A spokeswoman for U.S. Immigration and Customs Enforcement said the agency does not comment on individual cases.

For Tan, 43, the whole affair is a shock. After meeting Mercado in the United States in 1986, she returned from the Philippines on a visitor's visa in 1989 to be with her lover.

In 1995, she applied for political asylum, saying she feared for her life in her home country. She had been shot nearly two decades earlier by a relative in a dispute over an inheritance.

"I was 14 when it happened, and I was shot in the head and beaten," she said. "It's a miracle that I'm alive."

Any deportation action was stayed while the asylum request was being considered. But when the Board of Immigration Appeals turned down the request in 2002 and ordered Tan deported, no one - not even her previous attorney - told her.

"She and her family even received a security clearance to tour the White House in 2005," said Beech, a Fresno attorney who took over Tan's case this year. "They checked her fingerprints and never said there was a deportation order outstanding."

The respite ended Jan. 28, when immigration agents showed up at Tan's home in Pacifica to take her into custody.

"I'm not an activist," Tan said. "We're just common people living a peaceful and happy life, and then this happens."

It's a familiar story, said Rachel B. Tiven, executive director of Immigration Equality, which works to end discrimination in immigration law against lesbian, gay, bisexual, transgender and HIV-positive people.

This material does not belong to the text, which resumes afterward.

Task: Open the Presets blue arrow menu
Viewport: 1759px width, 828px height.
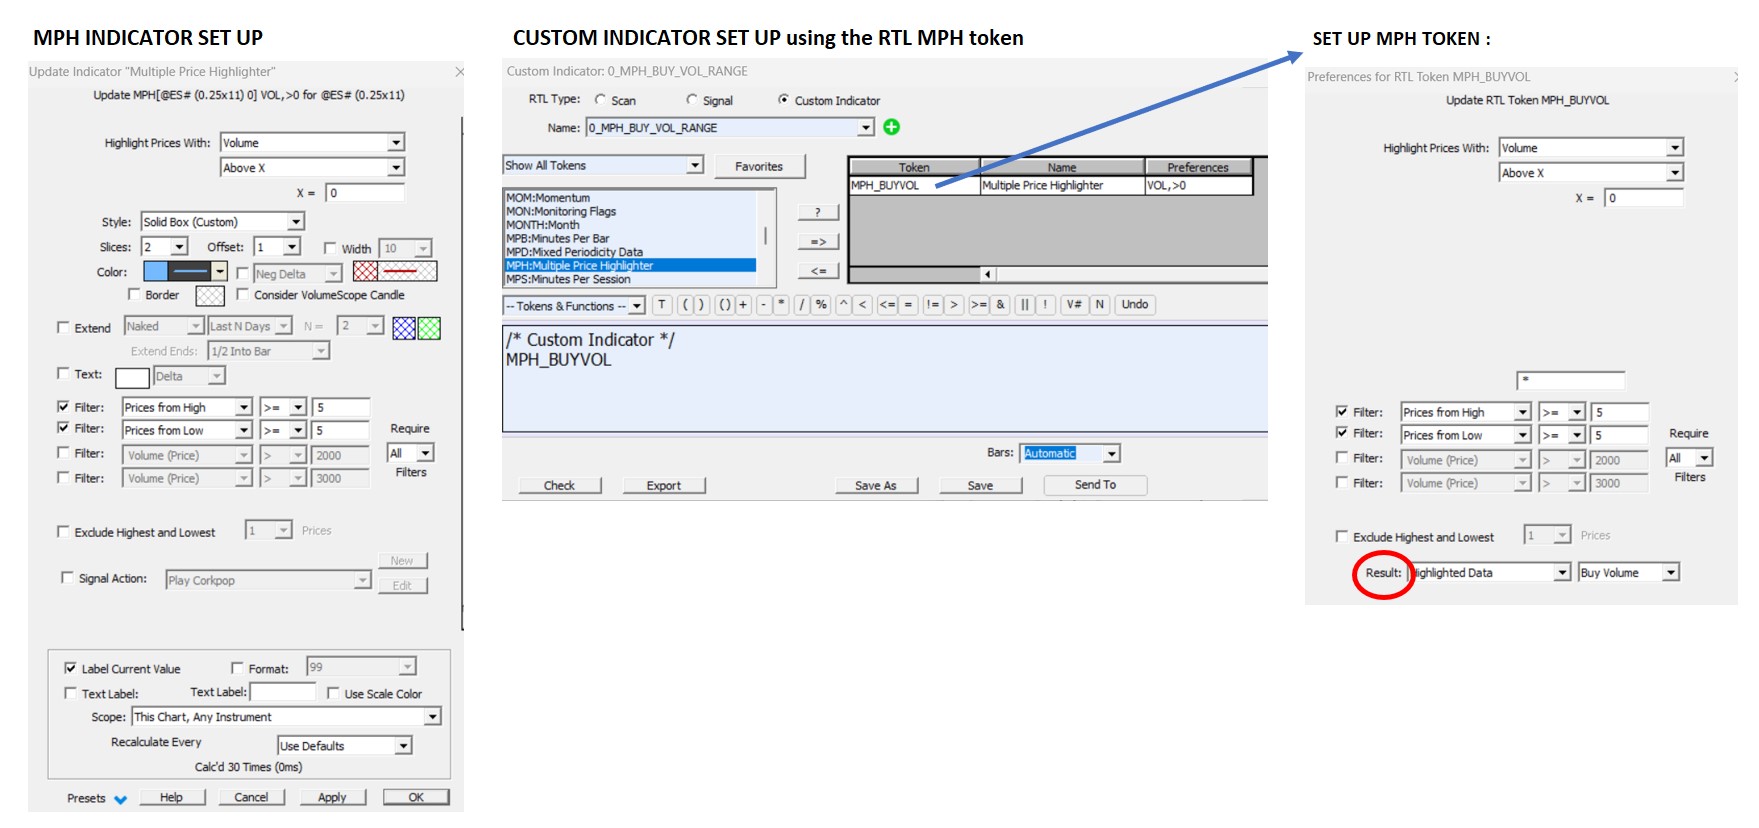Action: click(120, 799)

"We hear every day from American citizens whose families are being torn apart because their partner is being deported," she said.

A survey commissioned by Immigration Equality found that in 2000 there were about 37,000 same-sex couples in the country where one partner was a foreign national. About half of these couples had children under 18.

"The average age of these people is 38, so we're talking about long-term relationships," Tiven said.

Federal officials can look past immigration violations when heterosexual couples have children, Beech said.

"Even on an overstay (like Tan's), Congress has always taken the position that maintaining the family unit is so important that a noncitizen spouse can be legalized virtually without penalty," she added.

Since 2000, Rep. Jerrold Nadler, D-N.Y., has introduced bills to allow the "permanent partners" of U.S. citizens the same avenue to permanent resident status spouses now have.

The bills have never made it out of committee, but that could change, said Ilan Kayatsky, a spokesman for Nadler.

"The landscape is changing with a president who supports the idea of immigration change and more progressives in both chambers," he said.

So far, 93 members of the House and 17 senators have signed on as co-sponsors of either HR1024, the Uniting American Families Act of 2009, or its companion measure in the Senate, S424 by Sen. Patrick Leahy, D-Vt.

The stay of the deportation order opens some paths for Tan. Her attorney is still working on efforts to get the appeals board to reverse its decision, and Sen. Dianne Feinstein's office is reviewing the case to see if anything can be done for Tan.

But those efforts might not be enough to keep her off that plane to the Philippines later this month. And if that happens, her entire family will pull up their roots to follow.

"We'll move, and we'll be together," Mercado said. "We raised our family, and we won't let anyone tear us apart."